Starring Michael B. Jordan, Sylvester Stallone, Tessa Thompson, Wood Harris, Phylicia Rashad, Jacob Duran, Tony Bellew & Graham McTavish
Directed by Ryan Coogler
How do you hang with one of the most notable film series in history? You don’t. You can match it, but no matter your approach you can’t top it. At least in the eyes of history. Even if Creed were the best of the series it would never be recognized against the true classic. Thankfully director Coogler doesn’t even bother trying.
Creed has its own story to tell, though the formula is entirely derivative.
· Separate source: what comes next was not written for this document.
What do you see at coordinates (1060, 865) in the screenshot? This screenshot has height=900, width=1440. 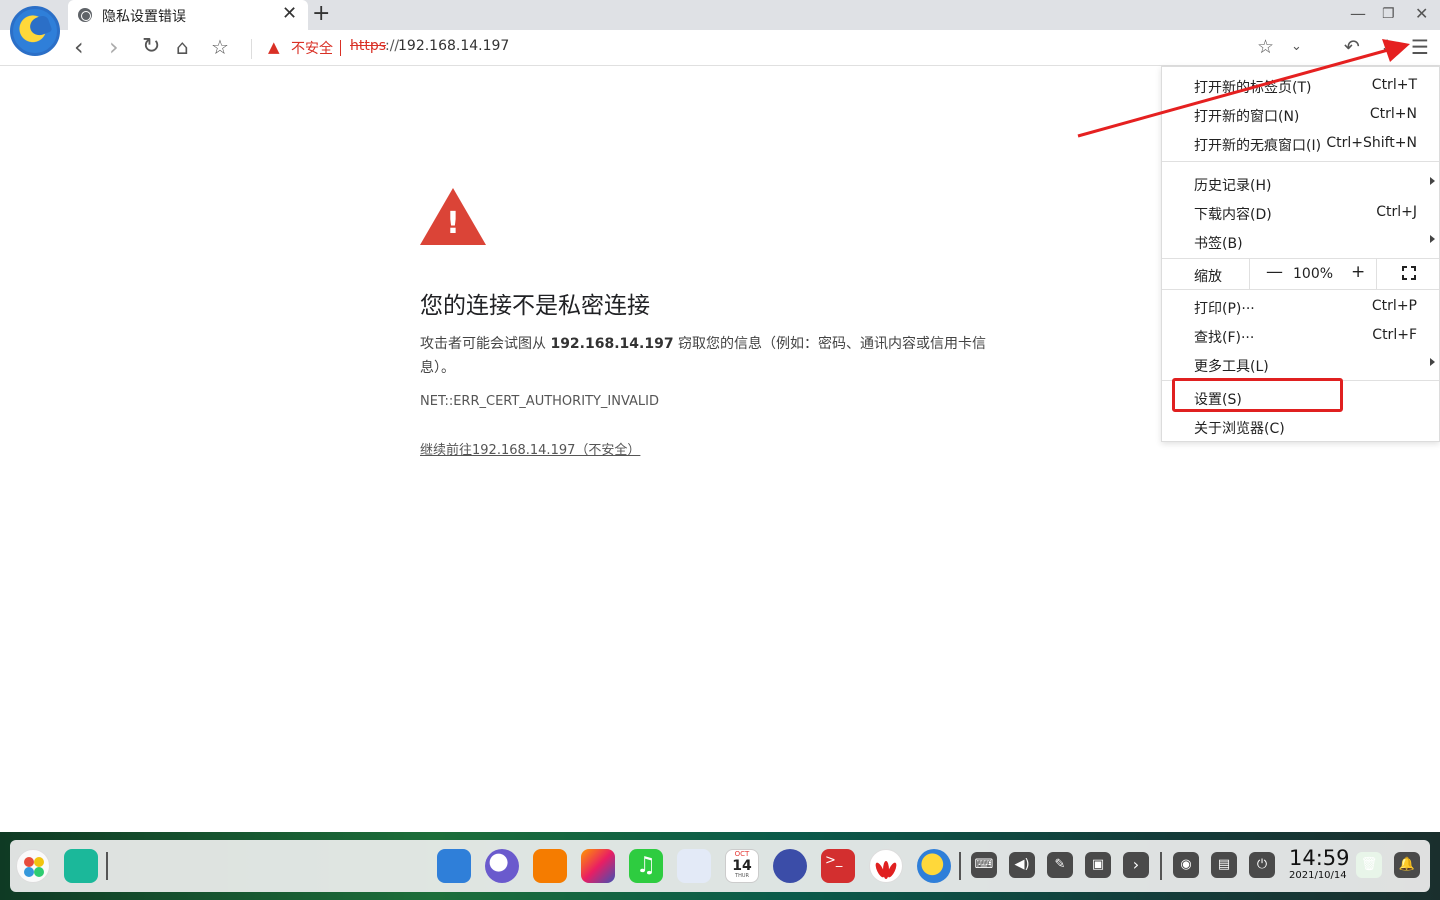 I see `pen-icon: ✎` at bounding box center [1060, 865].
It does suffer an identity crisis when the focus shifts from the young boxer taking life on inside the ring to the old veteran outside the ring. But its authentic depiction of Philadelphia, topped by a stellar performance from the most unlikely of actors, makes Creed a welcome edition into the franchise.
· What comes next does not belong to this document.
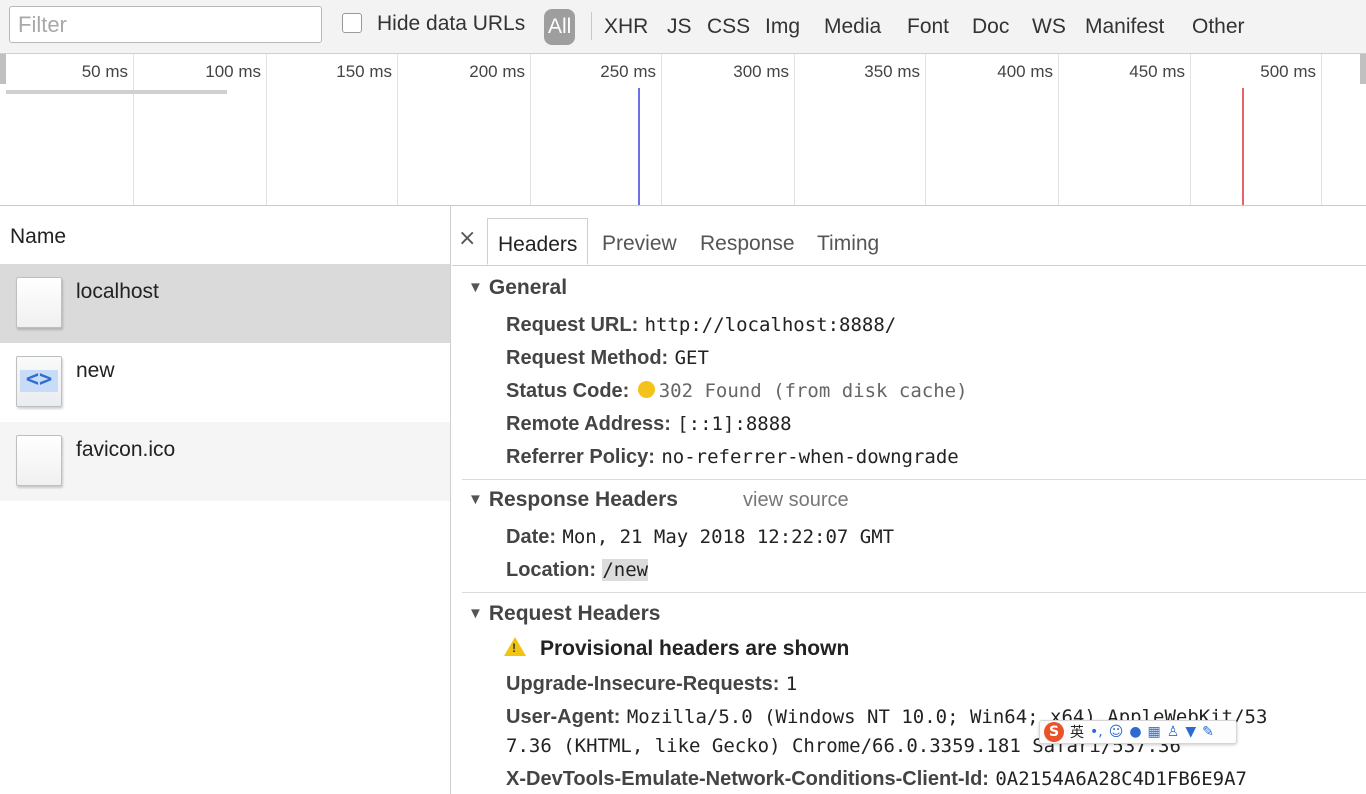  Describe the element at coordinates (848, 242) in the screenshot. I see `tab-timing: Timing` at that location.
Starring Tom Hardy, Tom Hardy, Emily Browning, David Thewlis, Christopher Eccleston, Chazz Palminteri, Colin Morgan & Paul Bettany
Directed by Brian Helgeland
Mumbling Tom Hardy is at it again. In Legend he gets to approach said mumbling in two separate ways. Hardy is quite good, but all the jokes that have appeared in pop culture are warranted. The difference here is that it works. Legend has that English brand of organized crime drama all over it, and Hardy’s duel-performance, along with his glorious mumble, is right within its element.
Starring Daniel Craig, Christoph Waltz, Lea Seydoux, Ben Wishaw, Naomie Harris, Ralph Fiennes & Dave Bautista
Directed by Sam Mendes
Spectre is a testament to the James Bond formula. No matter what era, no matter who’s playing the role, James Bond is the same misogynistic dinosaur. The fact that Spectre performed well enough to justify it’s existence is both a testament to its fortitude, yet also detrimental to its reputation.
What works is the rejuvenation James Bond goes through as the character transitions. What doesn’t is he hasn’t changed his attitude or his inability to miss with a gun since 1962. Don’t get me wrong, Spectre is good, but it could have been so much more had it bothered with some slight innovation. Instead it’s relegated to one of the many James Bond films that simply makes up the numbers.